On June 17th, the Voces group combined forces with the Manoa Project to form a roughly 45 count student group.
During our time together, the two groups participated first in activities relating to the Menoa Project, including creating a turn, a small skit, containing a beginning, middle, and end, a character leaving the ground, a discovery, at least two lines of rhyming dialogue, a kiss (ooOOOooo), and a death.
My group developed the idea of a group of acid-dropping hippies riding in a van to an unknown destination, and the antics that unfold along the way.
For the second half of El Grupo Gigante, Carlos led the students in a mass warm-up, including favorite tongue twisters.
After warming up, we all were given the task to pick any color.
After choosing a color, we then had to list 5-10 things that have our chosen hue. After that, we picked one of those objects and listed all characteristics we could think about it.

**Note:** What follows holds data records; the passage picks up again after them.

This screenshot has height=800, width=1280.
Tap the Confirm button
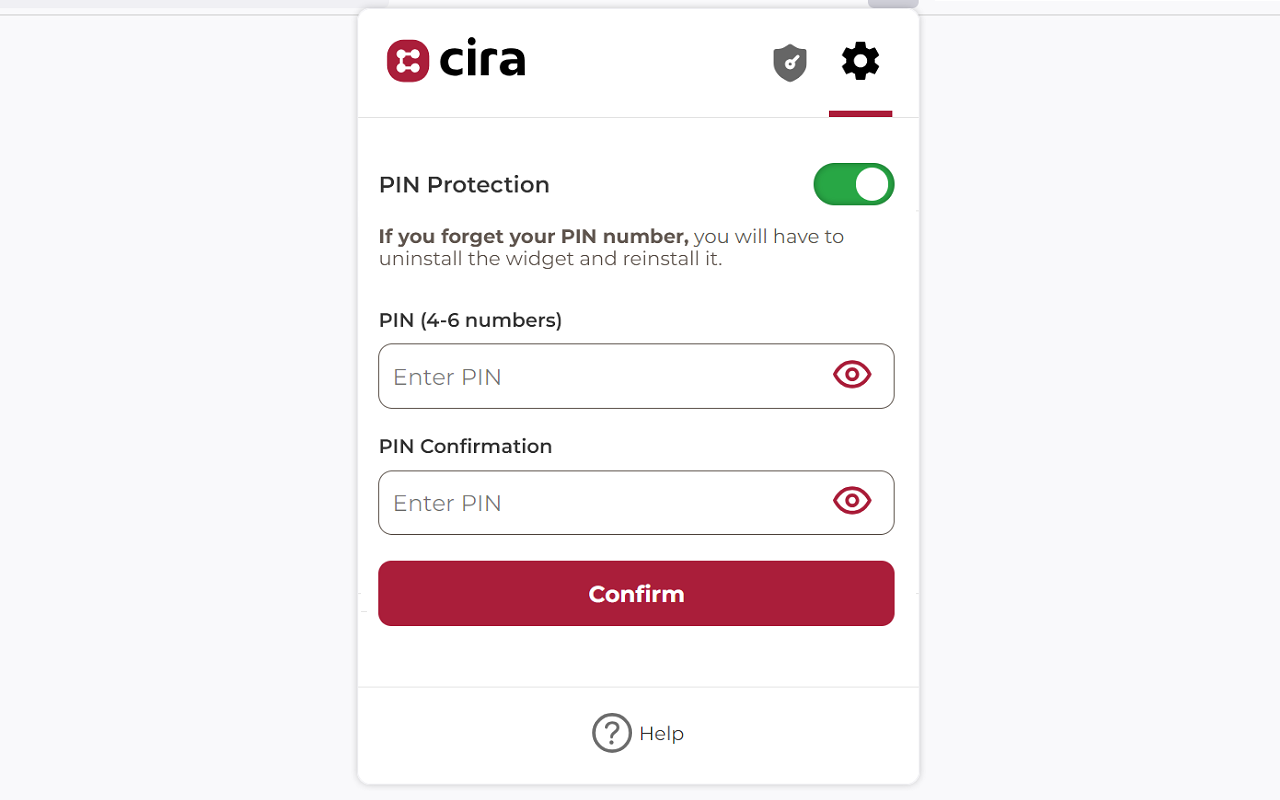[636, 593]
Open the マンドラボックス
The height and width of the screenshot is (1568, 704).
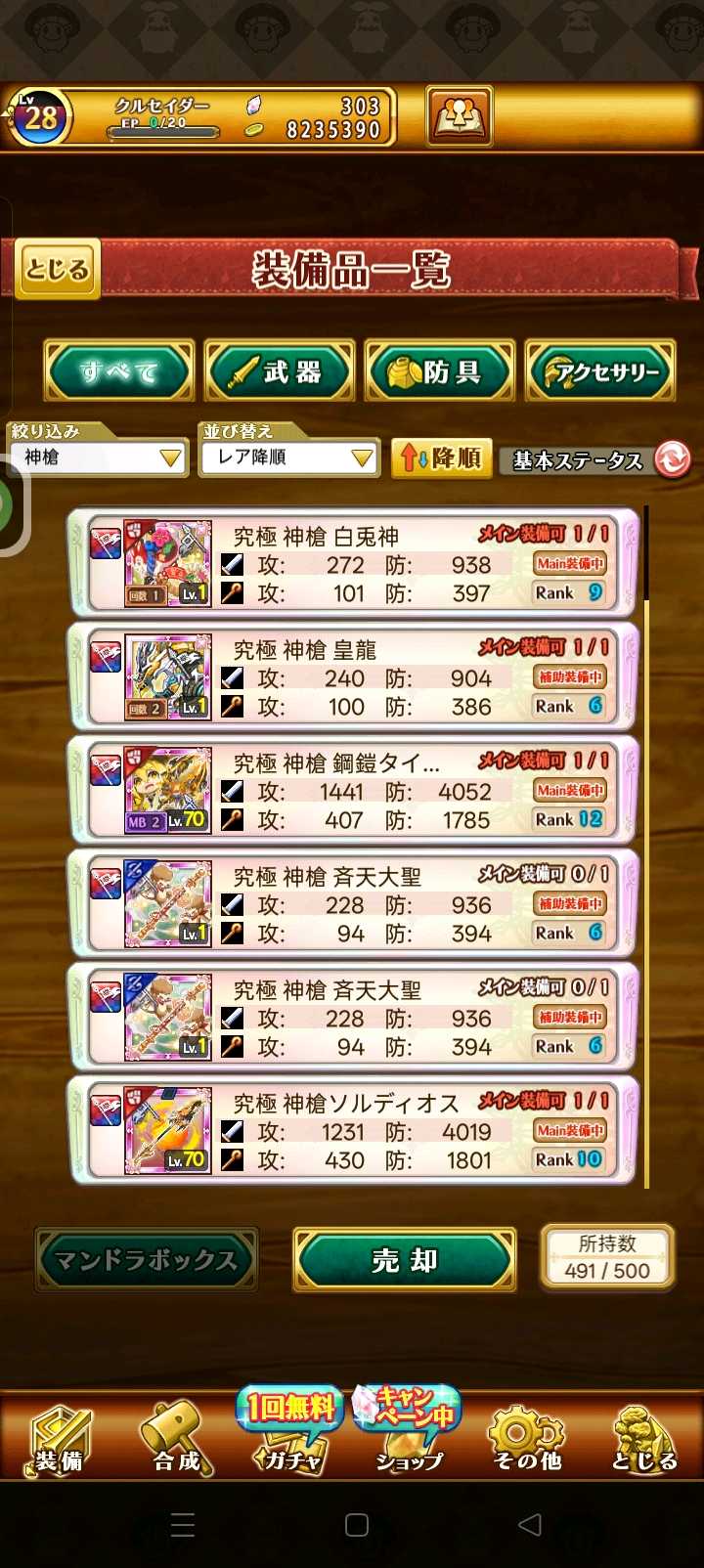pyautogui.click(x=147, y=1260)
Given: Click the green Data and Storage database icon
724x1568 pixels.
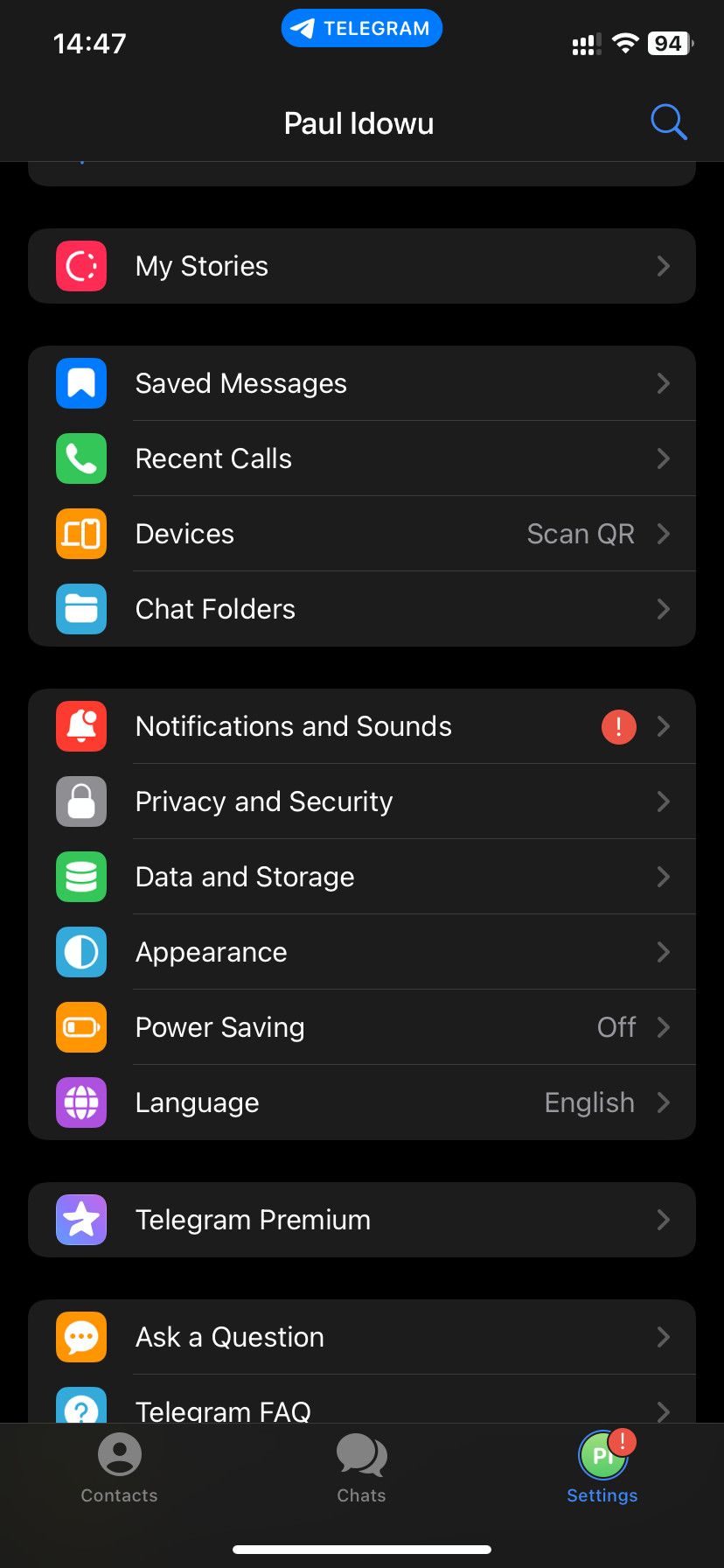Looking at the screenshot, I should coord(80,876).
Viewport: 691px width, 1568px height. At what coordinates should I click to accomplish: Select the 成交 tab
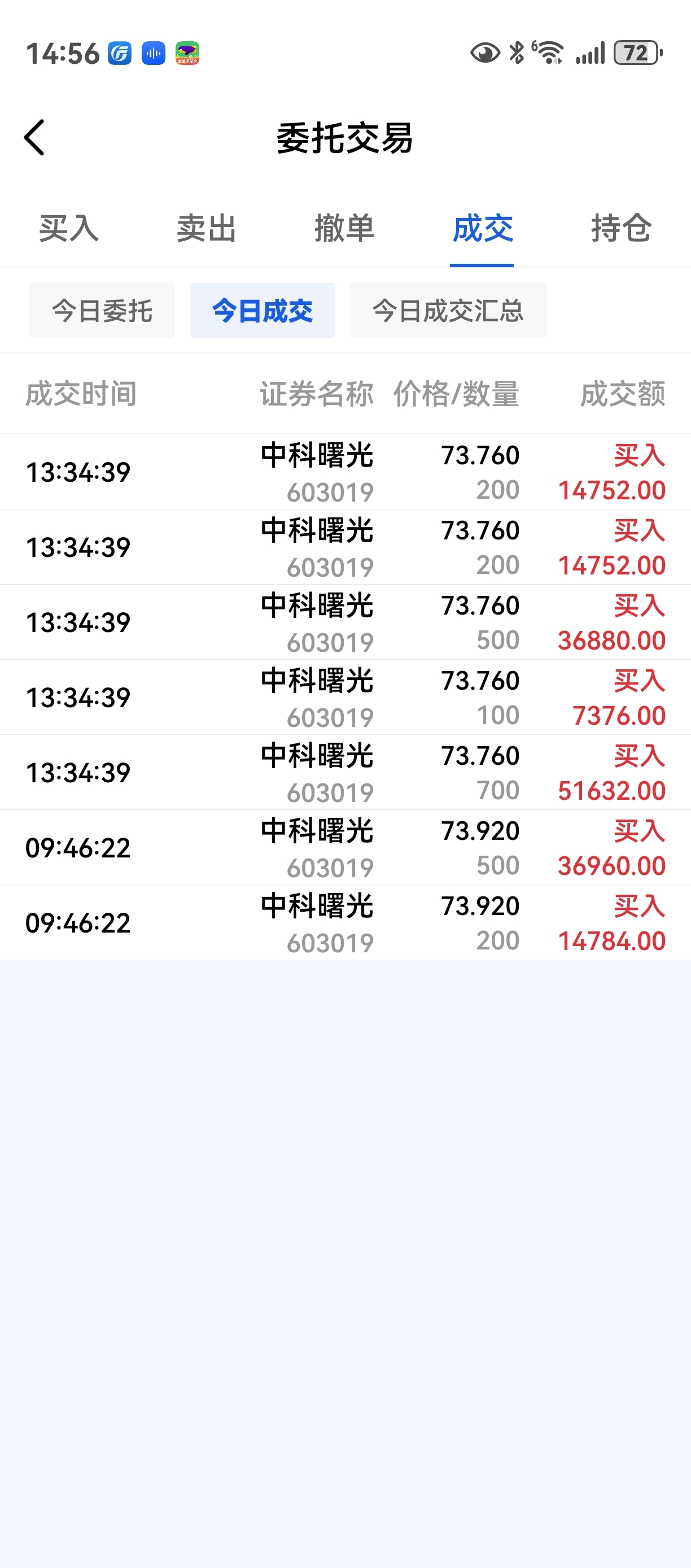[482, 229]
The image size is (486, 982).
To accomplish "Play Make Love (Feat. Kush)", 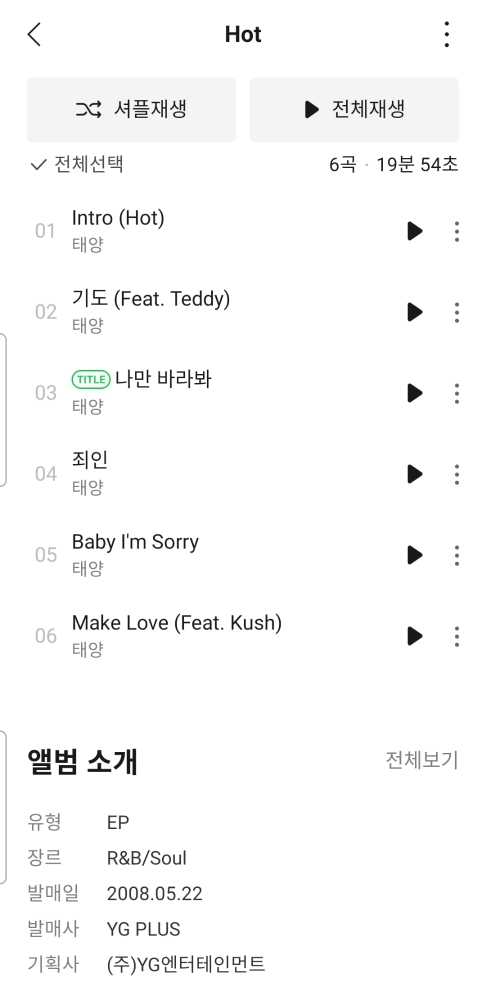I will pyautogui.click(x=415, y=636).
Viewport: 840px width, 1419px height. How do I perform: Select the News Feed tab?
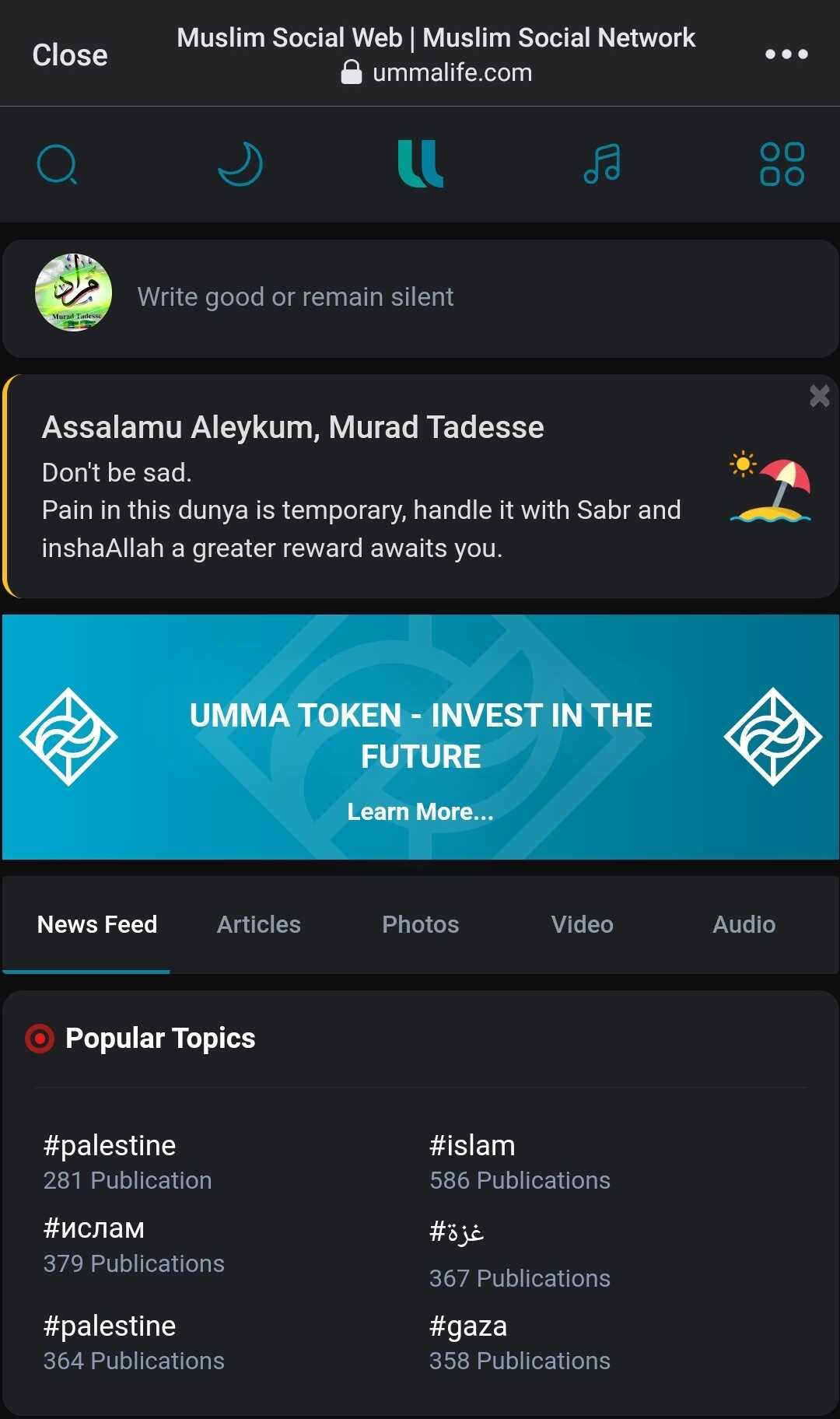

Then Carlos gave us the part that needed some thinking; he told us to write a piece about our object without saying our color or the name of our object. After writing, anyone who wanted to, could read their piece in front of the group. My eventual piece was about a fox.
After writing about objects and their respective colors, we wrote three haikus relating to dance, theatre, or poetry, and preferably you could string them together or leave them independent and still work as haikus. Then, any brave volunteers were given the opportunity to read their haikus. Mine were:
They said you can’t die
From writing too much. To prove
Them wrong: write on spleen.
She went for the stage
Kiss. He said he doesn’t like
Her halitosis.
She said she doesn’t
Kiss assholes, and kissed him on
His cheek instead, jerk.
To finish off the miniature writing workshop, Carlos had us feel ourselves for 1 minute, then write about it for 30 seconds, then feel more of ourselves for another minute, then write about that for 30 seconds, then, once more, we felt ourselves and our surroundings and wrote about them. Again, people were allowed to perform their piece if they liked it enough.
Overall, my experience with the Manoa Project was fun, and I vaguely knew some kids from last year, and knew two kids separate from Voces and the Manoa Project entirely, so it was great to see them, and luckily I was placed in a group with one of them for our skit.